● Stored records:
-----
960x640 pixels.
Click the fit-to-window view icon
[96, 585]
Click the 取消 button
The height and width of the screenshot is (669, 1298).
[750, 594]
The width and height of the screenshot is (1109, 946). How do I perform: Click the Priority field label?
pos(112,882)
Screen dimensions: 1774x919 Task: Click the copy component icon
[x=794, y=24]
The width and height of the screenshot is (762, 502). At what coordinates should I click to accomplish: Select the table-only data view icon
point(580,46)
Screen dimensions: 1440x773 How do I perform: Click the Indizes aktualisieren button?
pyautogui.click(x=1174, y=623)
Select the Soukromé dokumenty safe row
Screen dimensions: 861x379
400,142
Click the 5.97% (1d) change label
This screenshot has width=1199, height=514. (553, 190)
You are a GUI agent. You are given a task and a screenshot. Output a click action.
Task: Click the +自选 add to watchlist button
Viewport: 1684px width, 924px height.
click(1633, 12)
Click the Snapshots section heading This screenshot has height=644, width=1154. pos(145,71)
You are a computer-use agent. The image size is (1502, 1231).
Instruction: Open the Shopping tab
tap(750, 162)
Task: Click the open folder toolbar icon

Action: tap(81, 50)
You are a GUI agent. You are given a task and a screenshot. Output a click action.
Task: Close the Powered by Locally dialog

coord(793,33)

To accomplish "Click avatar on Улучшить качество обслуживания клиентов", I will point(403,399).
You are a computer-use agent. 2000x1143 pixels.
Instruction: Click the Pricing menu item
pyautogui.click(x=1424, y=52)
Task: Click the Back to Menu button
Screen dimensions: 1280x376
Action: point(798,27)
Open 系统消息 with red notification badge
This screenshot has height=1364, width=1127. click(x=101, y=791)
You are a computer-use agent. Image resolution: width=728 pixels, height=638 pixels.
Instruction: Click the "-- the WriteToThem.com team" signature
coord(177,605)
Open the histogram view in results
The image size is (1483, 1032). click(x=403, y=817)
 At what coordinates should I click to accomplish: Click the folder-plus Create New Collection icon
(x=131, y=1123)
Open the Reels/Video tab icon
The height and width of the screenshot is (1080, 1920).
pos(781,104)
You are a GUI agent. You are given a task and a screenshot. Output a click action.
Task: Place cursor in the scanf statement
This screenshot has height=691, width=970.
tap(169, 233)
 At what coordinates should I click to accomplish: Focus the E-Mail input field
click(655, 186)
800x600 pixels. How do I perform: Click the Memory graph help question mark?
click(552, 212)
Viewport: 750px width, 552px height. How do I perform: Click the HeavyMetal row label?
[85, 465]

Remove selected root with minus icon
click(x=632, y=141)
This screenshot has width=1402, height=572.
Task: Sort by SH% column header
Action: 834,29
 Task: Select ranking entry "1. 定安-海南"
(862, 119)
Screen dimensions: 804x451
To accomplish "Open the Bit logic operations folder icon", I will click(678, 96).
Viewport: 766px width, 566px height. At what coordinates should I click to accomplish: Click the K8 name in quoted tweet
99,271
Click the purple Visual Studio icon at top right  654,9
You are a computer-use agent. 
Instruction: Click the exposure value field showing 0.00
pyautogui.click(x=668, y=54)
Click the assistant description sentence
-----
● Task directions: Identify the lines above that contain the word "agent", then copy them.

● Answer space:
You are a GUI agent. You are given a task and a screenshot. Output a click action.
You are a computer-use agent. The image size is (1502, 1231).
You are a GUI agent. You are given a task and a screenshot. Output a click action.
You are a computer-use agent. 2000x1143 pixels.
You are a computer-use agent. Image resolution: width=728 pixels, height=638 pixels.
You are a GUI agent. You are given a task and a screenshot. Output a click action.
You are a computer-use agent. 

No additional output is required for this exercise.